Finally, they reached the throne. Wulfbeorn was covered in a dozen wounds, and blood dripped from his mighty form onto the black stone of the courtyard, yet his eyes were still bright and his strength undiminished. Vektar stepped forward, hissing a black word from behind yellow teeth, and magical energy in the shape of gossamer bones reached for the mighty warrior. Kazrel stepped forward, however, and with a word caused the deadly magics to dissolve. Now the two sorcerors were locked in battle, and soon the air stank and crackled with the power passing between them, as their dark chants caused even the stalwart Wulfbeorn’s heart to tremble in his chest. Nevertheless, the tireless warrior kept the necromancer’s intact minions from interfering, and soon a pile of bodies lay before him.
Then Vektar’s tongue slowed. His joints moved painfully, and his breath came short. He had reached his limit. Kazrel stepped forward, pointed a finger at the man, and spoke a single word. A moment later, the only thing remaining of Vektar was a pile of gristle and shredded robes. Instantly, the dark army, which had a moment ago seemed on the verge of overrunning Wulfbeorn, collapsed into dust.
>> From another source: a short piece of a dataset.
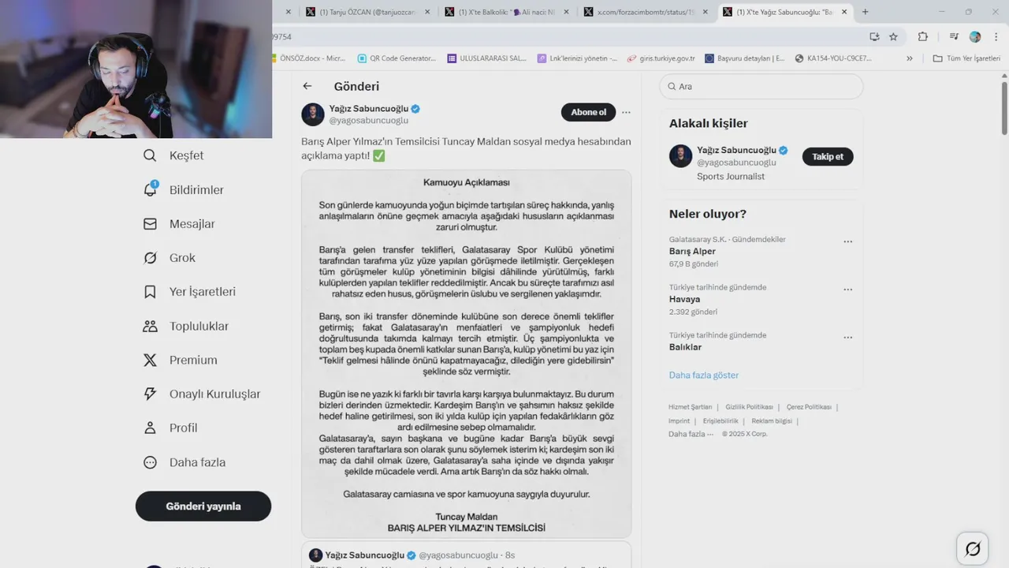Viewport: 1009px width, 568px height.
Task: Open the floating Grok button at bottom right
Action: click(x=973, y=548)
“It is done,” said Kazrel.
“I feel stronger,” replied Wulfbeorn.
The gray-skinned wizard turned to his companion, glowing eyes questioning. “What?”
The barbarian shrugged. “I can’t explain it. I feel like I’m a better fighter now. Like fighting all those guys taught me new moves.”
“That’s ridiculous. What could you learn in this ten-minute fight that you didn’t learn in your years of training on the steppes?”
“I dunno. Don’t you feel stronger, though?”
The mage was silent for a long while. “You know those spells I have been trying to master? I feel like I should give them another try. Maybe now I would have more success in learning them.”
“Also, I think I can lose more blood before passing out, and survive falls from greater heights,” said Wulfbeorn as they walked away.
“Now that’s just stupid,” said Kazrel. “But yeah, me, too.”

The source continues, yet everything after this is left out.